Ülkemiz bugüne kadar kayıtsız ve şartsız Pakistan’ı her platformda desteklemiş buna karşın Pakistan da her zamanın Türkiye’nin yanında yer almıştır. Bu sağlık, ekonomi, eğitim, turizm, tarım, sanayi, ortak yatırım ve iş birliği alanlarında devam etmelidir. Bizim Pakistan’a Pakistan’ında bize ihtiyacı olduğunu unutmamalıyız. Aramızda İran’ın olmasıyla ulaşım ve ticaretin istendiği ölçüde olmamasının yolları araştırılıp istenilen seviyeye çıkarılması için herkes elinden geleni yapmalıdır. FETÖ’nün meydana getirdiği fitne ve olumsuz bakış açısını olumluya dönüştürmeliyiz.

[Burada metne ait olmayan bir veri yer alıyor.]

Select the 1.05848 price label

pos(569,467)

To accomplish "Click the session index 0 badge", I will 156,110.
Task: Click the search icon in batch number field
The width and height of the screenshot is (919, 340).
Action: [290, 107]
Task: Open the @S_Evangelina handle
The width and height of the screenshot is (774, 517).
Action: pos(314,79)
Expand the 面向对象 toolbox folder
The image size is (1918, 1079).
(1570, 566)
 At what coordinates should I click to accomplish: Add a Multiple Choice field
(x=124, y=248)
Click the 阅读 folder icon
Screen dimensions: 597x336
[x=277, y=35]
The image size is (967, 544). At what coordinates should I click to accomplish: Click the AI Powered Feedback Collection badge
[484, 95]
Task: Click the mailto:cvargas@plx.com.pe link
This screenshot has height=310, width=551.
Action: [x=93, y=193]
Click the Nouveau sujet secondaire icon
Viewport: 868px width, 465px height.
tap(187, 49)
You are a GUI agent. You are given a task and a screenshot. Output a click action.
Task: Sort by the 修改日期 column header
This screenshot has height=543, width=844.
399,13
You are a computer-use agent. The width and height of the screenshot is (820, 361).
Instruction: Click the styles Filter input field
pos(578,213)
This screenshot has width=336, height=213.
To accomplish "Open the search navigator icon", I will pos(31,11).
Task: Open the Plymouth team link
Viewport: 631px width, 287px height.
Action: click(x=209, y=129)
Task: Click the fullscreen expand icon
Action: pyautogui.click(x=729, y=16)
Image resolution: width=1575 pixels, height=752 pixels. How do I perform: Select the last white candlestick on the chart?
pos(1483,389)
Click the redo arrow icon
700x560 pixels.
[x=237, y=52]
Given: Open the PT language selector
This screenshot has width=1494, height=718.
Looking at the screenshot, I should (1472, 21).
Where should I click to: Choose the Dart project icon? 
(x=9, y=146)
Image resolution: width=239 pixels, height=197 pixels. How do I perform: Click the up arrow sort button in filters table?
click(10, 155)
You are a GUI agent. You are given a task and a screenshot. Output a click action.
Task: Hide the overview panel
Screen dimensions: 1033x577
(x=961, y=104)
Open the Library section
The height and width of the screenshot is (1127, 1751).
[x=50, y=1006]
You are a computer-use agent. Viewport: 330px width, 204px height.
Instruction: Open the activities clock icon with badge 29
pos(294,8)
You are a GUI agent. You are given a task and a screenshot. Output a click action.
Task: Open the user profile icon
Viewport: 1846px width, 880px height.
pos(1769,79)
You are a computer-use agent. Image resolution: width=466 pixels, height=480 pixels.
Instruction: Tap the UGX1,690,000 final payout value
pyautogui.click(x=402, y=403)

Bizim gibi terörle başı dertte olan Pakistan bir yandan da komşusu Afganistan ile istenmeyen sorunlar yaşıyor. Oysa Pakistan Afganlılara kapılarını açmış ve ekmeğini onlarla paylaşacak kadar cömert davranmış. Hala ülkede yaklaşık 1,5 milyon Afganlı mülteci barınmasına rağmen ABD ve emperyalistlerin telkinleriyle Afganlı idarecilerin Pakistan’a karşı olumsuz siyaset uyguladıklarına üzülerek şahit oluyoruz.

İşte Türkiye bu fitnenin daha derinleşmemesi için araya girerek doğrudan sorunların halledilmesi ve emperyalistlerin oyununun bozulması için gayret sarf etmesi sevindirici bir gelişmedir. 31 Mart’ta yapılacak Mahalli seçimlerden sonra ülkemizde üçlü, Türkiye, Pakistan ve Afganistan zirvesi kaldığı yerden devam edecek. Bölgedeki sözde din ve etnik temelli terör örgütlerine birlikte mücadele edecekler. Batılı devletlerin başımıza bela ettiği terör örgütlerinden hala zarar gören ülkeler olarak ortak hareket etmemiz beraberinde kesin başarıyı getirecektir.

Halkları tarafından sevilen iki liderin önemli ve başarılı iş birliği hepimizi memnun etmiştir. Ancak düşmanları da rahatsız ettiğini, Arabistan ve BAE gibi Siyonistlerin emrindeki FETÖ gibi terör kafalıların aramızı açmasına izin vermemeliyiz. Gelişmelerin her iki dost ve kardeşlerimizin yararına olduğunu tekrar dile getirerek toplumlarımızın karşılıklı refah, huzur ve barış içerisinde yaşamaları için atalarımızdan bize kalan söz konusu dostluğu daha da ileriye götürmek zorundayız.